Plastic is actually better for the environment, if that is the determinating factor...although I am sure it is not.
"...many hours learning the ins and outs of factors such as eutrophication, which is the degree to which paper or plastic bags disturb the chemical and nutritional balance of the earth's soil as they each sit in landfills or other burial spots. (Paper loses that part of the battle, because the process used to manufacture the bags emits considerably more carbon than the act of making a plastic bag.)
... neither paper nor plastic bags decompose to any useful degree in the landfills where most of our trash ends up."

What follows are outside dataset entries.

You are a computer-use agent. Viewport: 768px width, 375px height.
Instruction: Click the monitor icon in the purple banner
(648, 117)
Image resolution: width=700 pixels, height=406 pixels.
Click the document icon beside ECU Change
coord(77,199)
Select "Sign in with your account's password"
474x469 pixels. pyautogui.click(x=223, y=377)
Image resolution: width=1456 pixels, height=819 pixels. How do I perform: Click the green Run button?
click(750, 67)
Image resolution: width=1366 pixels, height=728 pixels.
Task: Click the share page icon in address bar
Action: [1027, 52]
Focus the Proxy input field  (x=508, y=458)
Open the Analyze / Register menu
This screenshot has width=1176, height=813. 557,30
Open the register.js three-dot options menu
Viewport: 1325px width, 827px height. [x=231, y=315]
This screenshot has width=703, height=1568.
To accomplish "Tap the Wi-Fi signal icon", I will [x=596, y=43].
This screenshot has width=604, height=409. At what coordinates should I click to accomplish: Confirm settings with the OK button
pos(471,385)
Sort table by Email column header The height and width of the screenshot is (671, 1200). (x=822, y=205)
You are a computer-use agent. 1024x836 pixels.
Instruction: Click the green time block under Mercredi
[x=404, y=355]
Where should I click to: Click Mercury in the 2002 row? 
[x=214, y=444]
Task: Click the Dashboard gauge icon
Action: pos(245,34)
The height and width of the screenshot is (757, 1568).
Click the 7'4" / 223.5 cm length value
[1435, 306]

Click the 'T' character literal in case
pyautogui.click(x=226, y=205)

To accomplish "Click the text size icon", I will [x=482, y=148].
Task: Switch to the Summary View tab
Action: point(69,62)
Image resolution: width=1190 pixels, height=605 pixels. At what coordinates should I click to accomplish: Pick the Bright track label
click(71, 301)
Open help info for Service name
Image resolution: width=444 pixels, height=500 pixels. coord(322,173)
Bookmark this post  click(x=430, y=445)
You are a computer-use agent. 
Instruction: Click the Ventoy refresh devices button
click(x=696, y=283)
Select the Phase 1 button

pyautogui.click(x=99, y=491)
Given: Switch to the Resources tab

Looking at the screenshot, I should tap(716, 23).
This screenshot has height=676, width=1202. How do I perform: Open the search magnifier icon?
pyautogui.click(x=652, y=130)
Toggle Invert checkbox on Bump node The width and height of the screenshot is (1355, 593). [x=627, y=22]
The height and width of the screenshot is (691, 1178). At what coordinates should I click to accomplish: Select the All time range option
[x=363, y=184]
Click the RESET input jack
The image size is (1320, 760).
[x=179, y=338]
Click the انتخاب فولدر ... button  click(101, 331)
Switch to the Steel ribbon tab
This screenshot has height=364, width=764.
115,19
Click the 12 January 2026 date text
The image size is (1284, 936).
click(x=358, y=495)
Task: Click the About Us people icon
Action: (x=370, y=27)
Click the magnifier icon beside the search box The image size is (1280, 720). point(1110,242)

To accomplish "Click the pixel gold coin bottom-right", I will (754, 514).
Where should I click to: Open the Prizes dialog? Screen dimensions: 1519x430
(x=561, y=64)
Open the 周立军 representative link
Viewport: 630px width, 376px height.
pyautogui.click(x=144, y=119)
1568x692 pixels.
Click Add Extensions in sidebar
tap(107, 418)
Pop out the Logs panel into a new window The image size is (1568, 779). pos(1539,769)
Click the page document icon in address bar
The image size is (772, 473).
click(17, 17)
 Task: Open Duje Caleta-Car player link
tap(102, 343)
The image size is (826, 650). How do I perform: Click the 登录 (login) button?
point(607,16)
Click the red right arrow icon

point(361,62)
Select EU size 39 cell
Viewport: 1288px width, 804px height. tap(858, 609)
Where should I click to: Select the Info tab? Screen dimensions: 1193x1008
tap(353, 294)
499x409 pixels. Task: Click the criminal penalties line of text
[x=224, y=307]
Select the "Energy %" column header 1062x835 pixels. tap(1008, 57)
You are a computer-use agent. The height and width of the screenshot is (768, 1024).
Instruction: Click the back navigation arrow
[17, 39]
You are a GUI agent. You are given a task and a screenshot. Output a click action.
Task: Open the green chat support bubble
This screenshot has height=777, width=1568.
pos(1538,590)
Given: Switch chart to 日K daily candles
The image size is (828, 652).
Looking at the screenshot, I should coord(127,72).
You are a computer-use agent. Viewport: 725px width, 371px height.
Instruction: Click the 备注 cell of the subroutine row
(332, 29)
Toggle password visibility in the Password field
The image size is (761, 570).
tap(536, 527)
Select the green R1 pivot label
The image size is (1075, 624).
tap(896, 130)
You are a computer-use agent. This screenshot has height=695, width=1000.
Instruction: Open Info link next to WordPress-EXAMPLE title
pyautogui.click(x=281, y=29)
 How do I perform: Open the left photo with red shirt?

Binary Man: Paper Or Plastic? - Raw Fisher
And this from a grocery retailer:
"Additionally, several years ago, we placed plastic bag recycling bins in the front of our stores. We not only accept our own used bags, but also those from any retailer. Most people tell us that it's a valuable community service. But I can't tell you the reason is all altruistic; we make money on selling the used plastic bags to Trex, a company that makes synthetic lumber. Profit is the first rule in a successful recycling effort. So plastic is completely recyclable,..."
Ibid.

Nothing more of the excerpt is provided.